▶ [Aim of the exercise]:
Extract every line in the records below that contains the word "resolution", and copy each of those lines in full.

====================

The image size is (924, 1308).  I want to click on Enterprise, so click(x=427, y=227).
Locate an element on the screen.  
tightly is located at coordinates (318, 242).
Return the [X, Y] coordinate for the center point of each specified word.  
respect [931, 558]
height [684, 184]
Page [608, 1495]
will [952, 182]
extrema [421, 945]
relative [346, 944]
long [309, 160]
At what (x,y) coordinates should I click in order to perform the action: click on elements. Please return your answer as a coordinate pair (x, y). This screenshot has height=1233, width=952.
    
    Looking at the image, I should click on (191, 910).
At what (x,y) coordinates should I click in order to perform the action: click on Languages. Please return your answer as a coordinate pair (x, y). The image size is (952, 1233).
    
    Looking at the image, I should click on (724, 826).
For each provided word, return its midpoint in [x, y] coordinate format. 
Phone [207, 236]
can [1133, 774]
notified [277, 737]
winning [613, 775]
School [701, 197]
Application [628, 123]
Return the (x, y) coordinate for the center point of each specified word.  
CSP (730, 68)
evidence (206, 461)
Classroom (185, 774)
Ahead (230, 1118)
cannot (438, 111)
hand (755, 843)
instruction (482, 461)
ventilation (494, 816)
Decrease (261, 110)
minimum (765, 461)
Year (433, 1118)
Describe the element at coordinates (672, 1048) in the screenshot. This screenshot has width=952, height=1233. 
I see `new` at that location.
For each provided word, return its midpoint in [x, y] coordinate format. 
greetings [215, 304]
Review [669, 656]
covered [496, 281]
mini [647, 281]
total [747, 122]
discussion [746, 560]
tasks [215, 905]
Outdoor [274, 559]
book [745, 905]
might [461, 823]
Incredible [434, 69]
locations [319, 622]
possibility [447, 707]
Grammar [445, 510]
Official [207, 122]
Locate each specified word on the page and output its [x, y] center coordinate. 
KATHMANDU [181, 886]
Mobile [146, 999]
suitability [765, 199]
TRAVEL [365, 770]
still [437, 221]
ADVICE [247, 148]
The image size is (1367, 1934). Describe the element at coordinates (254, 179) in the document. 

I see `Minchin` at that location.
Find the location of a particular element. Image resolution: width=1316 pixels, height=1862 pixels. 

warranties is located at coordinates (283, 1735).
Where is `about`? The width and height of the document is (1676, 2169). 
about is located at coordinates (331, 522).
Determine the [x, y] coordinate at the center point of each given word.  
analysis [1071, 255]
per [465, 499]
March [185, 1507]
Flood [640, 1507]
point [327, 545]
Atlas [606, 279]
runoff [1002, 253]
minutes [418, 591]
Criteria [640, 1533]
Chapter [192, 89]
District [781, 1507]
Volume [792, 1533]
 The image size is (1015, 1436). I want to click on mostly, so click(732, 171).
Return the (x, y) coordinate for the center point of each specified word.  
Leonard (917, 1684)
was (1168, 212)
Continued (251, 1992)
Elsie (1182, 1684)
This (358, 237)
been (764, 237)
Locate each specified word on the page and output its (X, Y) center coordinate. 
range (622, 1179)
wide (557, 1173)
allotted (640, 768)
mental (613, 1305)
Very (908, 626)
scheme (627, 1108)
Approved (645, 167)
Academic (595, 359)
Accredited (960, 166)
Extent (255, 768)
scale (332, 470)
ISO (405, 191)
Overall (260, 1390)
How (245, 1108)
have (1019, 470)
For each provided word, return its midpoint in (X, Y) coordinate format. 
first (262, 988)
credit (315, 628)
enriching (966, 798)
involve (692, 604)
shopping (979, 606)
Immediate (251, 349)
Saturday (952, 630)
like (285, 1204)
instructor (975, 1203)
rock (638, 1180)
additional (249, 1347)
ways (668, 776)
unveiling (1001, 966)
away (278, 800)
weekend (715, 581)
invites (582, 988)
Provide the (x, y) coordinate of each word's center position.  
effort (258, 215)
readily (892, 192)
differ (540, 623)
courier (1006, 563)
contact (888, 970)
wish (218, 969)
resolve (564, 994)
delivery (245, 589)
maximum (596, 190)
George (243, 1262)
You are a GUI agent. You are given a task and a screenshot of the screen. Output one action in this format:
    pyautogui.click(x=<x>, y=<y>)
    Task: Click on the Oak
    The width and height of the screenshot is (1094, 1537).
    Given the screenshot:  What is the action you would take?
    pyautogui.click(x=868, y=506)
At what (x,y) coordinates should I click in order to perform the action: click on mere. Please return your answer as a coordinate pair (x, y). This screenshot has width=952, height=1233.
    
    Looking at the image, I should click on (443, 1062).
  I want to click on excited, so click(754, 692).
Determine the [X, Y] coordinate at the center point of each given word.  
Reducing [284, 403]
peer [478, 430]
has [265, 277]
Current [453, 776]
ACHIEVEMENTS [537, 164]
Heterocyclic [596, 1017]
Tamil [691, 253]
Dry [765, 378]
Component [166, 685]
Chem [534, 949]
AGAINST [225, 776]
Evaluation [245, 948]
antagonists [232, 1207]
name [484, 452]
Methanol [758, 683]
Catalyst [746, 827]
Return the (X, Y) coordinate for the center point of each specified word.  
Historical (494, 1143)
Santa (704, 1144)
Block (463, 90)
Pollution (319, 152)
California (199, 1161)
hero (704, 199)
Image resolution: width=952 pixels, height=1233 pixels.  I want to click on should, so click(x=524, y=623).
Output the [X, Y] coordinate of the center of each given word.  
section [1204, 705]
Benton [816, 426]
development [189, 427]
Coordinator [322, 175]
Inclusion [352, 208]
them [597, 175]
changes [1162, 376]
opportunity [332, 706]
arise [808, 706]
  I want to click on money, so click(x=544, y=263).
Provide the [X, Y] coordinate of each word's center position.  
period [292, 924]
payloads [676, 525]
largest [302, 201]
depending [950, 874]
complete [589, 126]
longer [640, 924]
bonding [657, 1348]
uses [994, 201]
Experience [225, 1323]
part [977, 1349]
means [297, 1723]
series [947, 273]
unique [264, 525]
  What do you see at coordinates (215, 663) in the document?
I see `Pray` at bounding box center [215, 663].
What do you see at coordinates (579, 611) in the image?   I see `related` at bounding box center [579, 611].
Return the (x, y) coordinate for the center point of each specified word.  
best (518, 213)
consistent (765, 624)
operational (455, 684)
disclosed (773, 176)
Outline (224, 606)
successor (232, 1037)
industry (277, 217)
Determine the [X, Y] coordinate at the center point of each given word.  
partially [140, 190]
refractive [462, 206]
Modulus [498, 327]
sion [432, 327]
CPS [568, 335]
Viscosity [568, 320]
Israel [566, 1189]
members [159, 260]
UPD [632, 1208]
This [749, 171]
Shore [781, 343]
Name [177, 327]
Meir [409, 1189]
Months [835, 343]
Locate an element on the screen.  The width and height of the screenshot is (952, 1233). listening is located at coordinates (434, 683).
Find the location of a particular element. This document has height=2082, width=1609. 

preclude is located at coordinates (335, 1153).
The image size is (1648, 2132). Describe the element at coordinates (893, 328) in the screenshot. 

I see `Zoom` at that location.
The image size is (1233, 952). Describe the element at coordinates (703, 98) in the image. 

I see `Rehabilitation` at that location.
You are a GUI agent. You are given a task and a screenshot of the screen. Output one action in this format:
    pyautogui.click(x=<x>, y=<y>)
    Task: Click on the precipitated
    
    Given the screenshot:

====================

▶ [Problem solution]:
Find the location of a particular element. Image resolution: width=1316 pixels, height=1862 pixels. 
Image resolution: width=952 pixels, height=1233 pixels.  I want to click on should, so click(x=524, y=623).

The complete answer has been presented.